Factors Associated With Periodontal Diseases and Oral Hygiene Status Among Community-Dwelling Adults With Physical Disabilities in Thailand: A Cross-Sectional Study

  •  Nithimar Sermsuti-anuwat    
  •  Sathirakorn Pongpanich    


OBJECTIVE: There is limited evidence concerning oral health among disabled people capable of independently performing oral hygiene practices. This study investigated factors associated with periodontal diseases and oral hygiene status among community-dwelling, working-age Thai adults with physical disabilities.

MATERIAL & METHODS: A cross-sectional study was conducted between 1st February to 15th March 2018 at the Community Center for Independent Living, a disability community club located in Pathum Thani province, Thailand. A total of 198 adults with physical disabilities completed self-report questionnaires. Occurrence of bleeding on probing and presence of dental plaque accumulation were obtained through full-mouth periodontal examinations by a trained and calibrated examiner. Univariate and multivariate binary logistic regression were performed.

RESULTS: Toothbrushing frequency of less than twice per day was associated with periodontal diseases (OR = 8.25, p = 0.001). Higher levels of sweets consumption (OR = 3.17, p = 0.003) and infrequent toothbrushing (OR = 4.26, p = 0.001) were related to poor oral hygiene.

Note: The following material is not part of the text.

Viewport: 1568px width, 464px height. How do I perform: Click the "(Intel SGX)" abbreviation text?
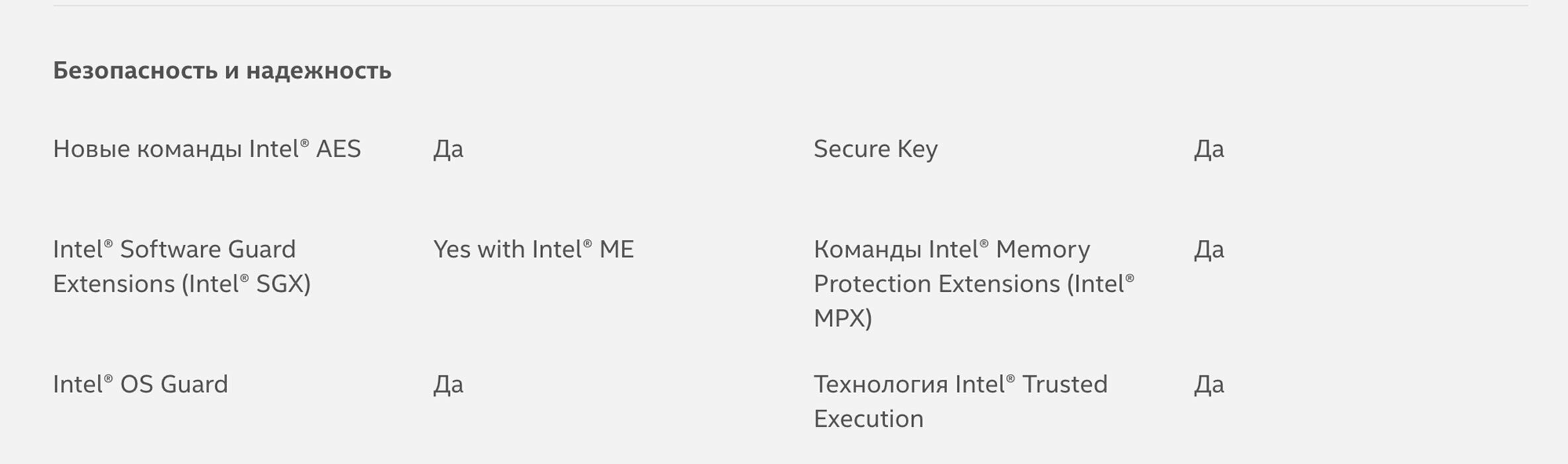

CONCLUSIONS: Participants who performed improper oral health behaviors would suffer from periodontal diseases and poorer oral hygiene status. Although participants are capable of performing daily self-care, their physical limitation is a possible explanation for difficulty in appropriate personal oral hygiene practices, which can lead to a lower quality of oral cleanliness. Therefore, professional oral health education and personal oral hygiene instruction tailor-fit to their specific needs are necessary to increase the quality of toothbrushing practices and proper oral health behaviors among persons with physical disabilities.